Keep your animals from suffering this winter
Winter is here and it is important to prepare animals you keep outside for the colder weather. Most large animals are kept outside in winter and there are certain steps you should take to ensure they stay safe.
For animals kept in a pasture, ensure posts and boards are secure, especially where snowdrifts form. It is essential that animals can get out of bad weather: one option is a run-in shed with the open end facing away from the wind. Make sure that mineral and salt blocks will not be covered in snow.
Always make fresh water — not forzen! — available to outdoor animals. Use stock tank heaters or insulated and heated water buckets. If water is too cold, livestock will typically drink less, which can lead to impactions or dehydration; water heaters will help make sure they get enough water. Keep paths free of slippery mud, snow and ice; a broken leg in a large animal can be disastrous.
It is important to routinely check your animals for any weight loss. Signs to look for include prominent ribs or vertebrae. Also make sure the animals’ coats are free of manure and mud. Debris in the fur prevents the longer, coarser winter coats from retaining heat. Animals that have wool, fleece or a thick coat can become deceptively thin and still look normal, so it is important to check body conditions monthly by feeling them individually. Make feeding adjustments before a problem develops.
Talk to your veterinarian about deworming animals soon. Have them check your horse’s teeth for hooks, points, or other dental problems. These can cause pain, dropping food and weight loss.

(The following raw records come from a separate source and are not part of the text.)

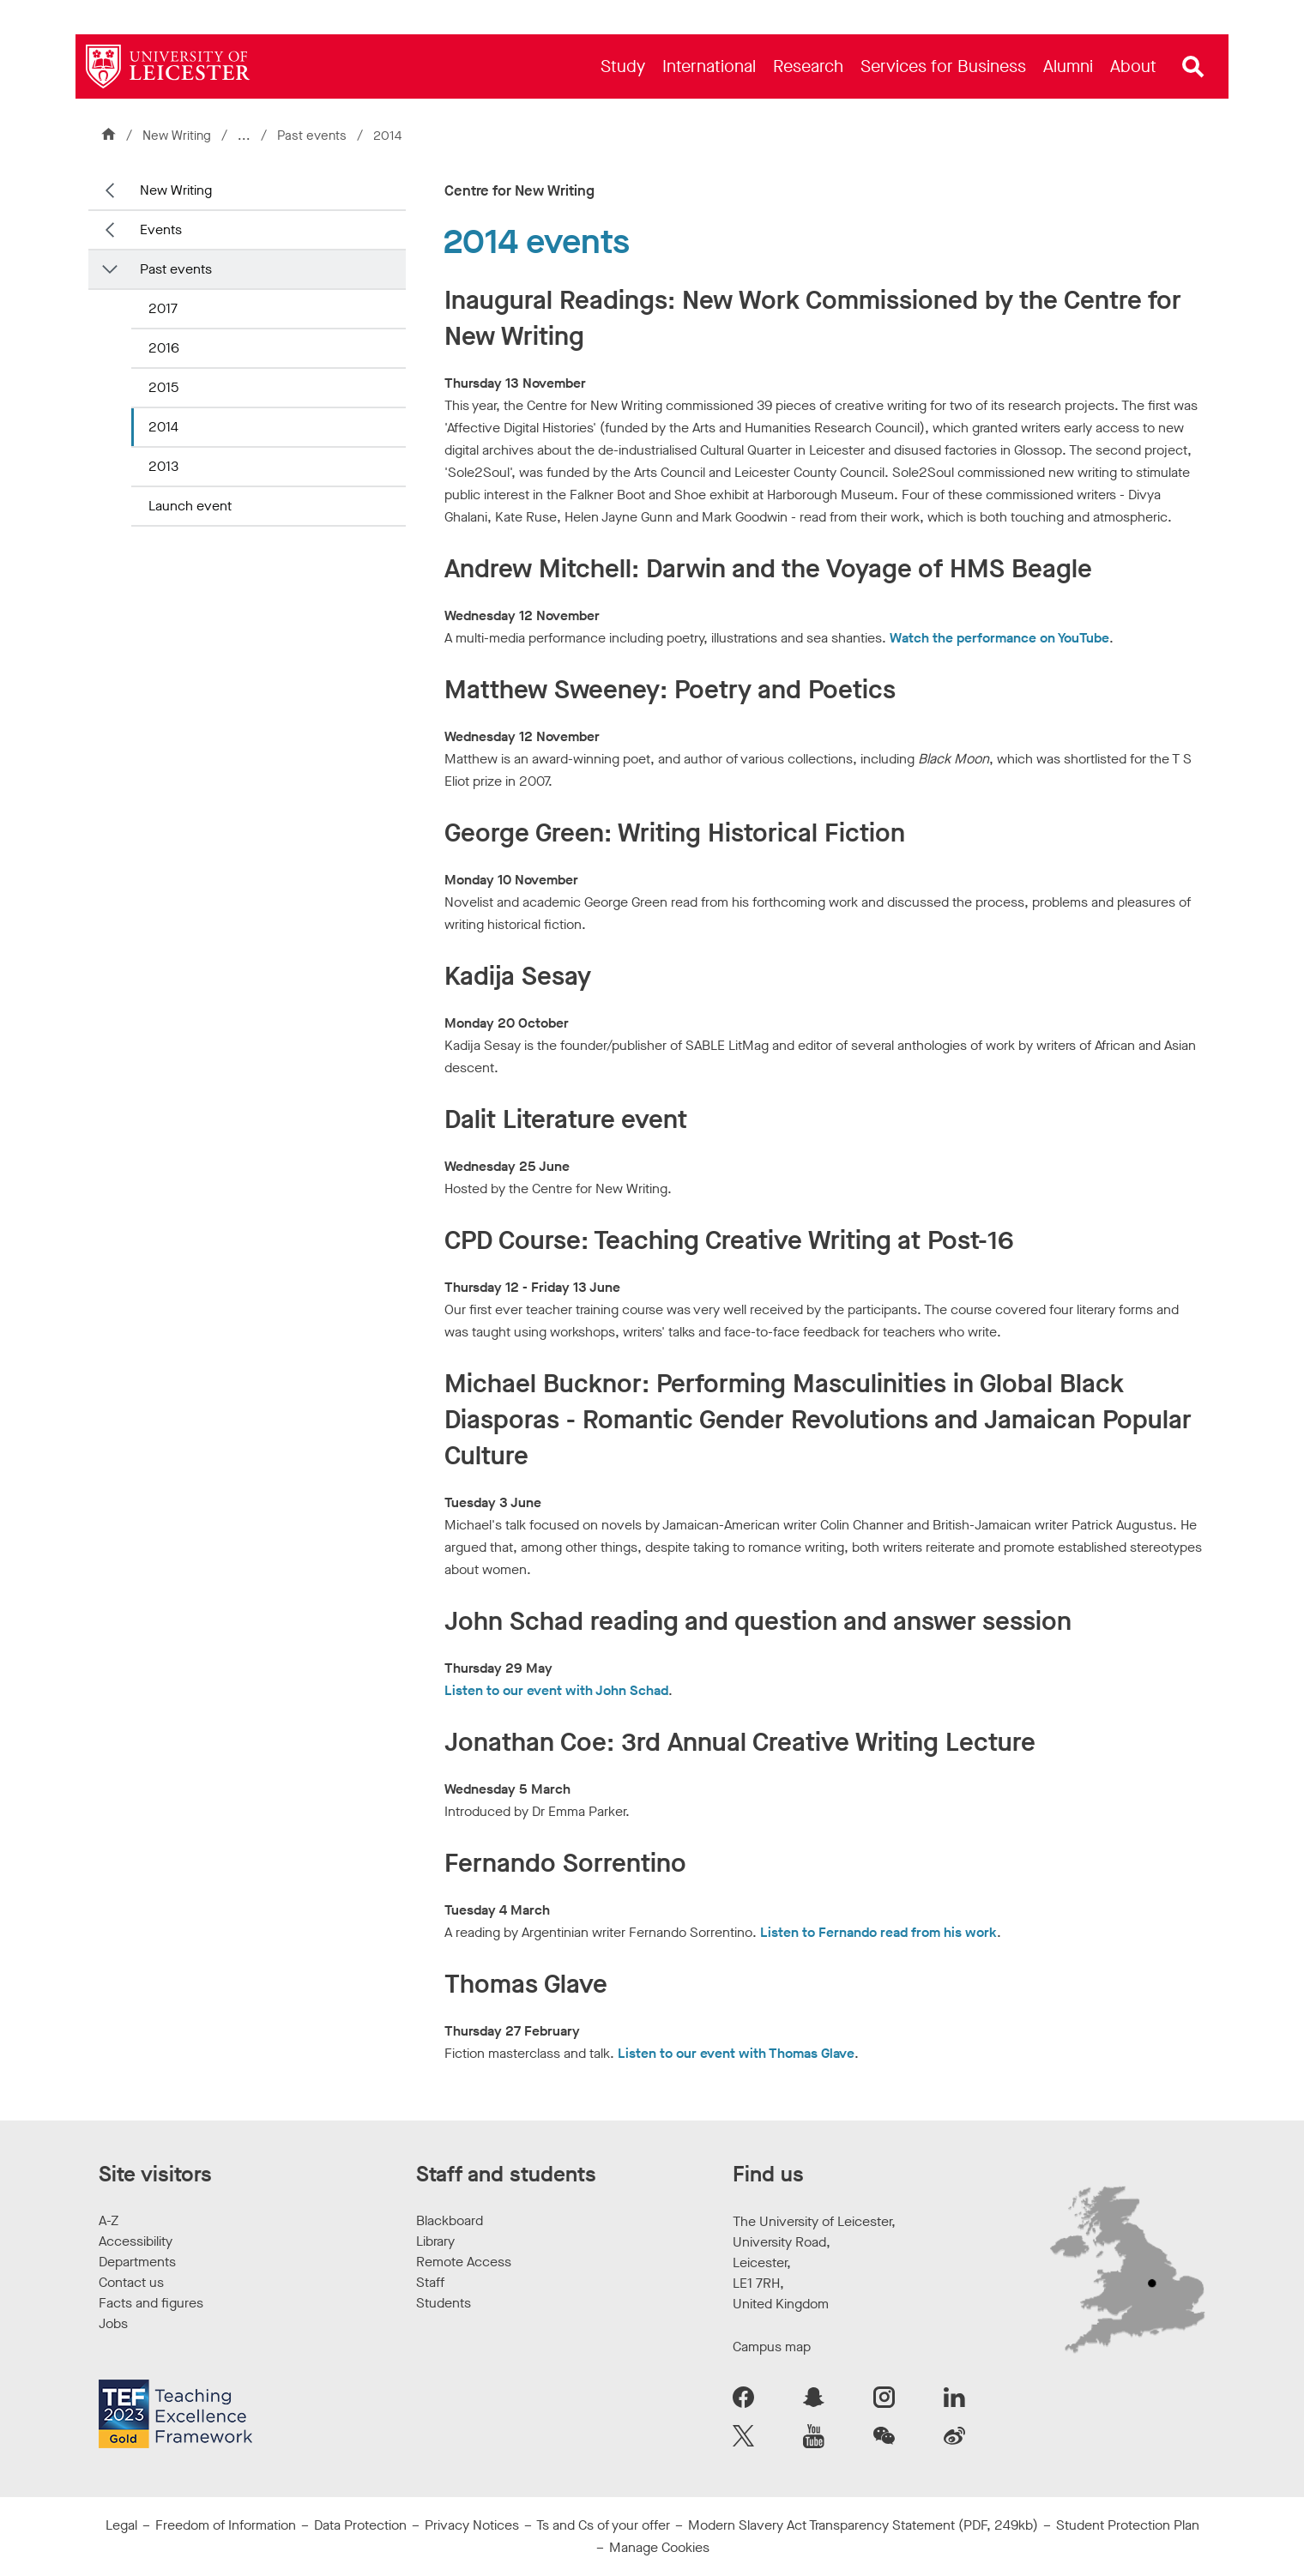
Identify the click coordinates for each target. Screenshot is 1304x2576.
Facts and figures (151, 2303)
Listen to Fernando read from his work (878, 1932)
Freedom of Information (225, 2525)
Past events (313, 135)
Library (435, 2241)
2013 (163, 466)
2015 (163, 387)
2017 (163, 308)
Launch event (190, 506)
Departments (137, 2262)
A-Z (108, 2220)
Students (443, 2303)
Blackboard (449, 2220)
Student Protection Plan (1127, 2525)
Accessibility (135, 2241)
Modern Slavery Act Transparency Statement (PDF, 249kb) (863, 2525)
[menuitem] (623, 66)
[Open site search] (1193, 67)
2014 (163, 427)
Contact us (131, 2282)
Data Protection (360, 2525)
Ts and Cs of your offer (603, 2525)
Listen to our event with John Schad (556, 1690)
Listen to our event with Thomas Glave (736, 2053)
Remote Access (463, 2262)
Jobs (113, 2323)
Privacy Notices (472, 2525)
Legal (121, 2525)
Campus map (772, 2347)
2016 (163, 348)
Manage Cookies (659, 2547)
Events (161, 229)
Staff (430, 2282)
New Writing (176, 135)
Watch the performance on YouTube (999, 638)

Small ruminants like sheep, goats, llamas and alpacas can also develop dental problems. If any large animal is losing weight or having difficulty eating, it is very important to get them checked. Make sure the animals are up to date on vaccines, too.
Don’t forget your barn cats (and dogs). Provide fresh water for them and a place to sleep that is enclosed (even in the barn) to help them retain body heat. Contrary to common belief, bigger is not better when it comes to dog houses. A smaller house is better, as it helps keep the heat in. The barn may keep the wind and snow out, but it’s still very cold in there for your smaller barn animals.